Apareció un día, cuando un cuadro que estaba colgado en la pared del comedor se desmoronó. El clavo, del que pendía la pintura, se desprendió y dejó ver un orificio, no muy grande, suficiente para que el clavo se aflojara y se precipitara al piso arrastrando lámina, marco y vidrio, que se rompió en mil pedazos.

Fueron infructuosos los esfuerzos por rellenar el agujero. Cada porción de yeso y argamasa que agregábamos se desplomaba, arrastrando un pedazo más de pared, hasta que el hueco tuvo el tamaño de una naranja mediana.

Tapamos el hoyo con una prolija hoja de papel, que pegamos con cinta adhesiva, hasta que pudiéramos solucionar el problema del desgranamiento progresivo. Pero cada mañana el papel aparecía en el piso y el hueco era más grande.

El paso siguiente fue correr el cristalero, desde el centro del comedor hasta ocultar la abertura. El disgusto por no tener alineado el mueble con la mesa y las sillas se amortiguaba al evitar ver la pared rota, mientras evaluábamos la posible causa del problema.

En esos tiempos vivíamos confinados: el episodio coincidió con las primeras semanas que compartíamos todos los días, de la mañana hasta la noche, intentando combinar las actividades virtuales de toda la familia, casi siempre sin éxito. El tedio y el malhumor se habían apropiado de la casa.

Consultamos los planos de la construcción, investigamos si algún caño atravesaba ese muro o si la humedad de los cimientos pudo haber subido hasta carcomer ladrillos y demás materiales, pero la tubería hidráulica pasaba por otro lado.

En el interior de la casa el clima se había enrarecido.

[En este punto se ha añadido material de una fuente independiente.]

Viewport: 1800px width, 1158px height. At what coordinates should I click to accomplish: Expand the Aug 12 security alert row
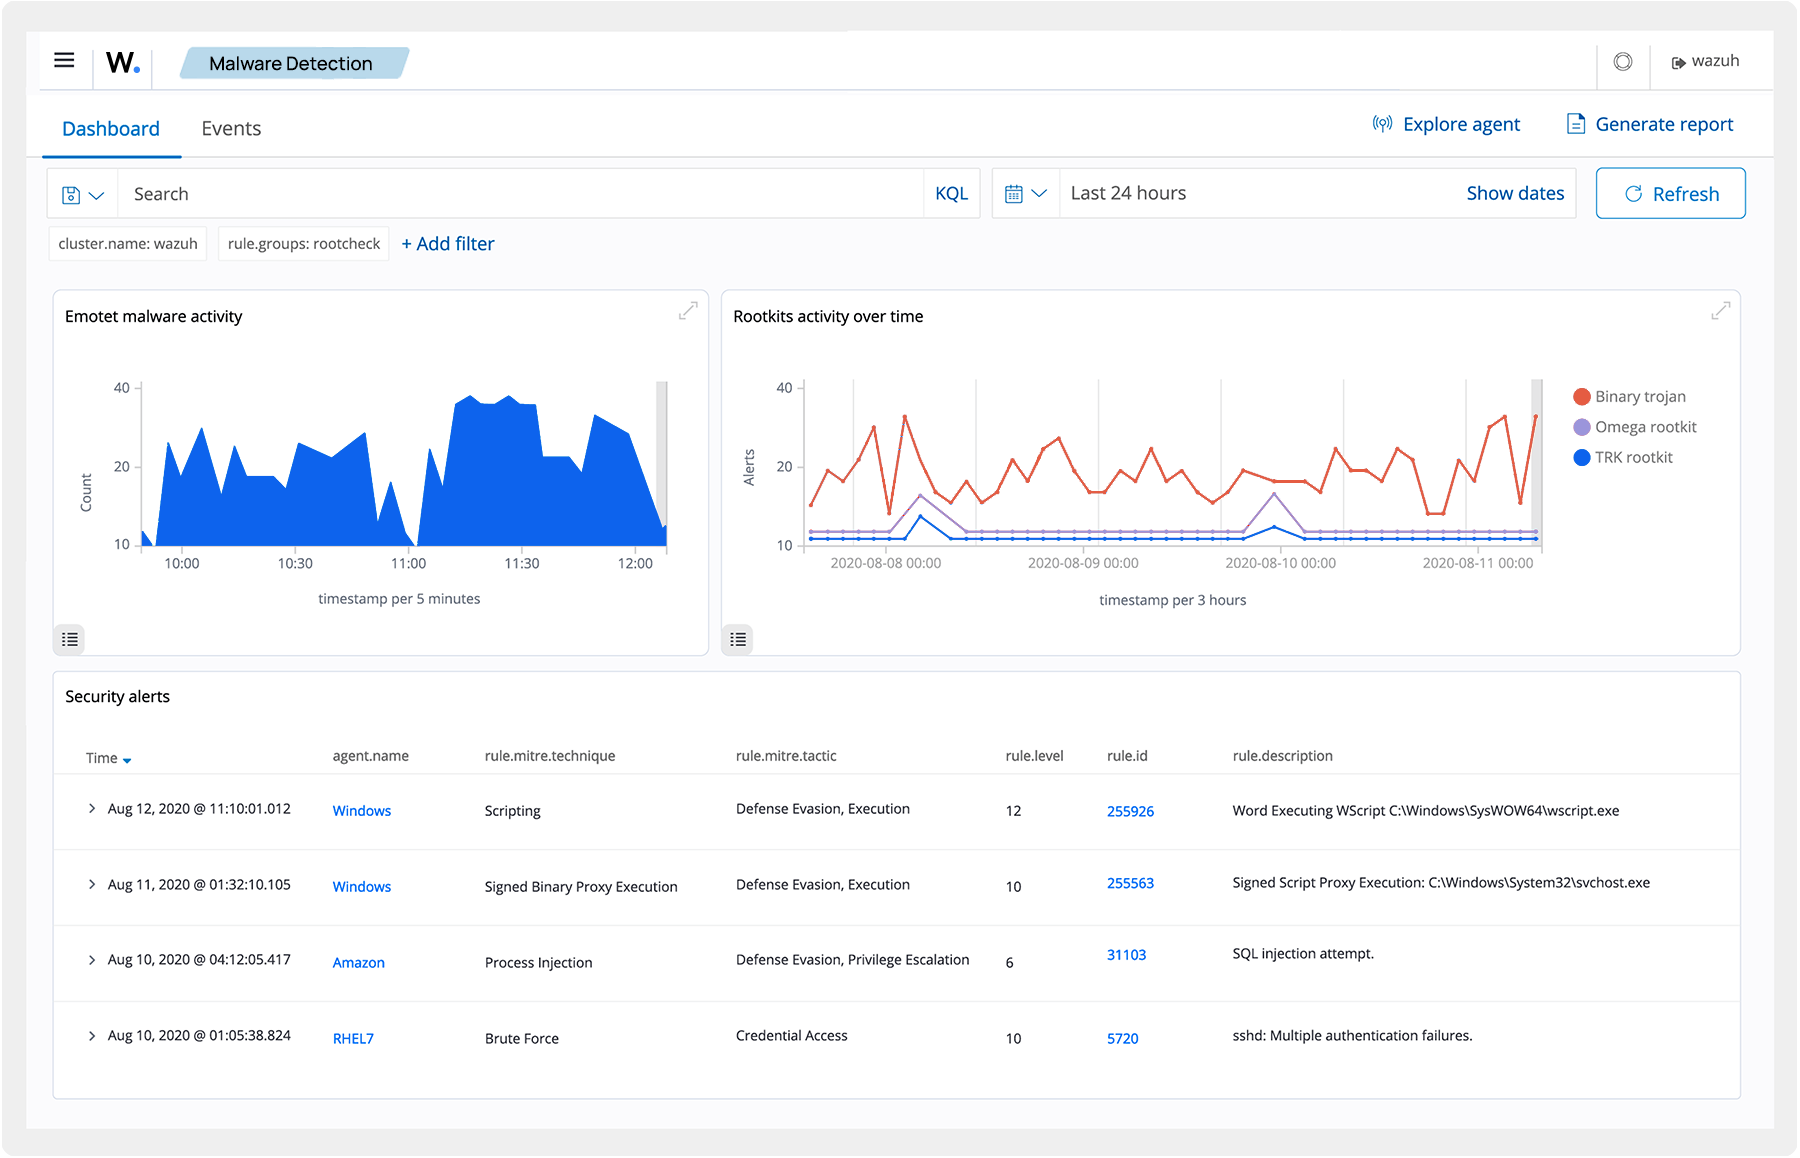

Las recriminaciones habían aumentado su intensidad y todos parecíamos enojados por algo más que la pared menguante. Reaparecieron antiguas discusiones que creía sepultadas hacía mucho tiempo. Cada iniciativa de uno de nosotros producía en uno, varios o todos los demás, una reacción desproporcionada, en contra. Polemizábamos por las cuestiones más triviales.

Cuando vimos el hueco asomar por los costados del aparador, entendimos que el tema se nos había ido de las manos. La casa ya era antigua cuando la compramos y la remodelación no había afectado a esa pared, que ya mostraba un espacio vacío por el que una persona podía salir caminando al exterior.

Del otro lado del boquete se veían los yuyos del terreno baldío lindero, cerrado por una empalizada de madera que aportaba una pobre seguridad.

Mi esposo fue el primero que se fue. Nos dijo que se había cansado de que censuráramos todas sus ideas: “El ingeniero soy yo, ustedes no saben nada de construcciones”, gritó mientras salía. Cuando la puerta se cerró, mi hija le respondió que no alcanzaba a ver el resultado de su competencia profesional.

Ella lo siguió, pocos días después, anunciando que se mudaba con su novio mientras durara la pared perforada. Dijo que estaba llegando el invierno y sufría mucho el frío que empezaba a filtrarse por el hueco que no había forma de tapar.

Seguimos buscando una solución mientras amontonábamos muebles y láminas de policarbonato para frenar la ventolina.

Mi hijo también se cansó. Sin gritar, resignado, guardó algo de ropa en un bolso y me informó que hacía rato que planeaba irse a vivir solo y un amigo le había ofrecido compartir los gastos del monoambiente que habitaba.

La gata se quedó conmigo aunque podría haber escapado por el hueco.

Pasaban las semanas y en el exterior de mi casa ahuecada no se avizoraban mejoras. Ni esperanzas. Era la peor catástrofe sanitaria que hubiéramos vivido y cada uno reaccionaba como podía. El otoño fue benigno pero se venía el invierno y, con las restricciones a la circulación, no encontraba un albañil que aceptara hacer la reparación.

Para paliar el aislamiento, se hizo común empezar alguna actividad con la guía de tutoriales. Algunos empezaron a tejer, a pintar cuadros o paredes, a practicar yoga o zumba, a fabricar muebles o piezas de cerámica. Yo empecé a estudiar construcción.

Investigué los materiales necesarios, con qué mezcla debían unirse, las técnicas para evitar que el muro se derrumbara ante el primer viento. Era como el tercer chanchito queriendo protegerme del lobo que podía asomarse por el espacio donde alguna vez había habido una pared. Compré lo necesario por internet y, cuando todo estuvo disponible, empecé a apilar ladrillos.

La construcción se mantuvo firme.

Pasó el invierno. En la primavera pudimos salir. Mis hijos aprovecharon el envión para crecer. Mi ex esposo y yo, para aprender a cerrar huecos.